A few weeks ago my friend Roz messaged to ask if I would like to join her Tussey Mountainback Relay team, “The Late Finishers.” Having had a blast the last two times I’d participated as part of a relay team, of course I said yes.
The team was made up of Roz and her husband Scott, our friend Bill (who will be running the Marine Corps Marathon this weekend, as well), Scott’s sister Deana and her husband Erik, Scott’s dad Dean, Tony, and his wife Chrissy, who served as our sherpa.
Waiting to start in the cold, damp morning weather.
You might be wondering about the tutus. Seeing as how it’s October and just about everyone has been touched in some way by breast cancer, it was for breast cancer awareness. Roz purchased two tutus for us to switch off with. The guys were great sports about it and they definitely made us recognizable out on the course.
The course starts and ends at Tussey Mountain. The ultras began at 7 am, along with the team the “Old Men of the Mountain.” The “Old Men of the Mountain” are a group of older gentlemen who all are still running and they’re led by 94 year old George Etzweiler. You have to be 65 to part of their group. The rest of the relay teams go out in waves every half hour until 9:30 am. We were in the last wave.
Scott had the first leg, a little more than 3 miles up the mountain. It gets pretty steep in spots, but I guess the switchbacks help out a bit The transport vehicles head out about 5 minutes before. We park at the transition zone and wait to cheer the runners in and the new runner on to leg #2.
Scott hands off the baton, aka slap bracelet, to Bill.

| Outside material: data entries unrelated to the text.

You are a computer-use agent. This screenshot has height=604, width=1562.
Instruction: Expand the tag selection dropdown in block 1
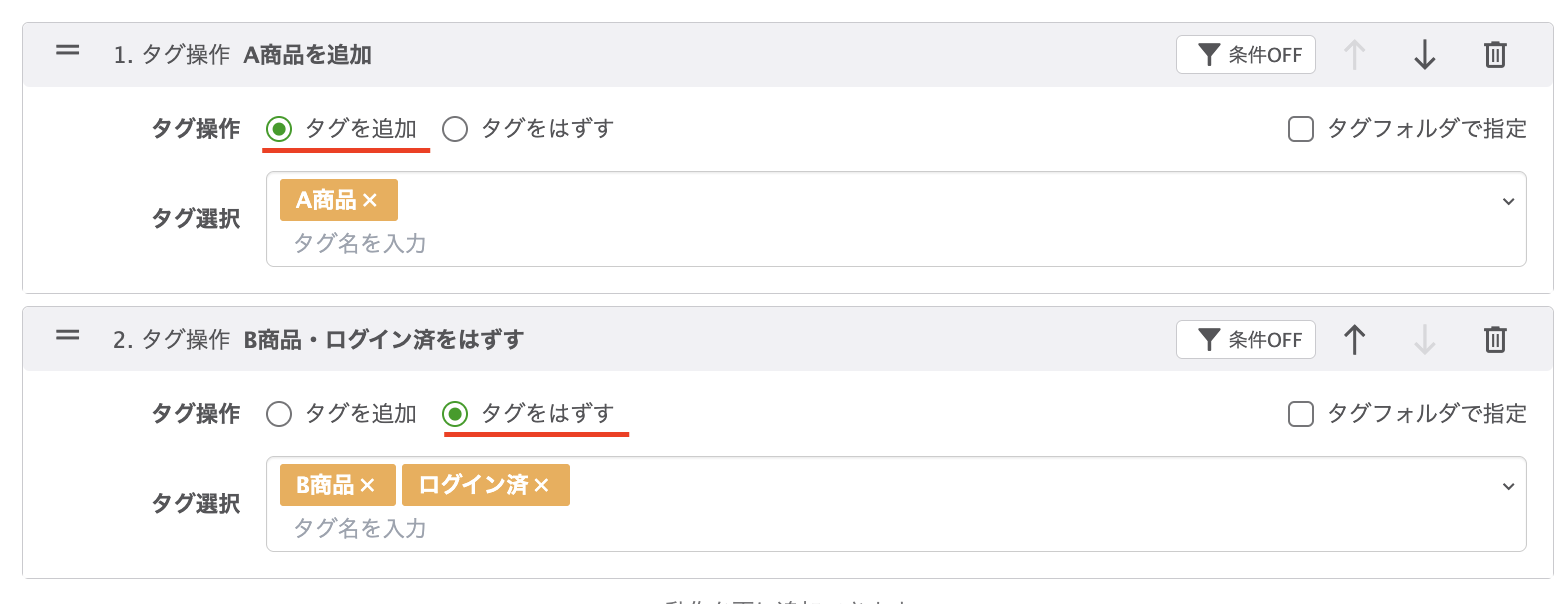pyautogui.click(x=1510, y=201)
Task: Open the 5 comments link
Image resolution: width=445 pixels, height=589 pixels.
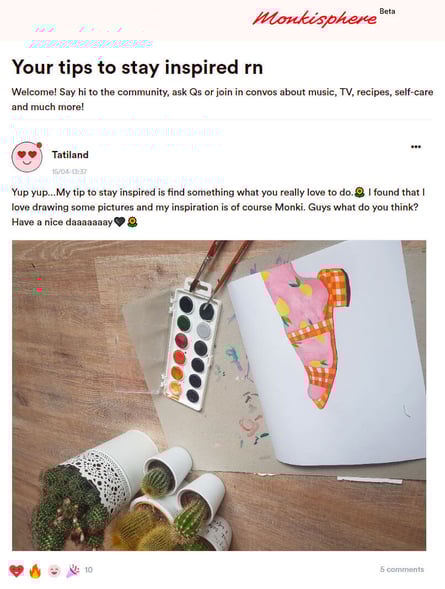Action: [x=402, y=569]
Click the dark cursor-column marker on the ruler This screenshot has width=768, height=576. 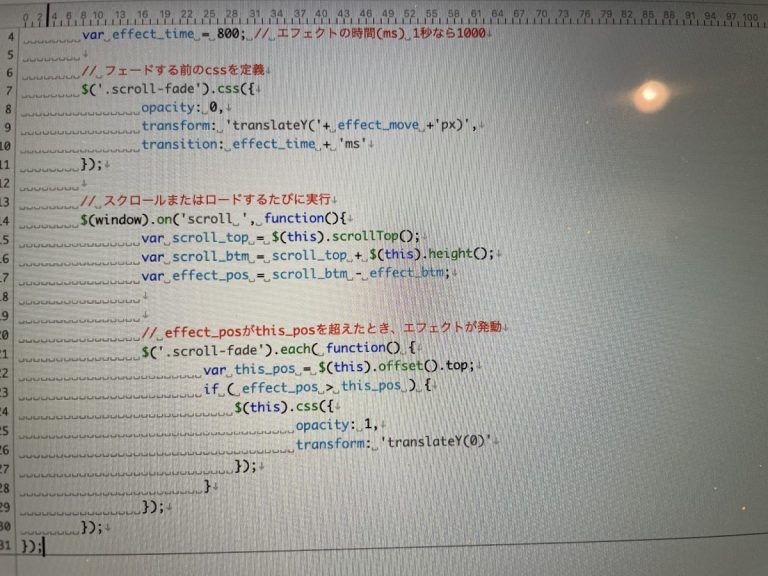point(48,15)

Bill took on leg #2 (4.0 miles), a mostly downhill stretch ending deep in the woods. As you can see, the race is run mainly on gravel fire/logging roads, but some areas are paved. The scenery is beautiful all day.
Scenery at transition zone #2.
Deana had leg #3 (3.8 miles), a mostly flat section with a few small rollers that follows the course into Whipple Dam State Park. I had leg #4 (5.6 miles), a new leg for me. It was labeled as difficult, but at first I found it to be quite reasonable. That was until I hit the mile long hill, which immediately rid me of any arrogance I had. I am proud to say I didn’t walk at all, a challenge for such a long and steep hill.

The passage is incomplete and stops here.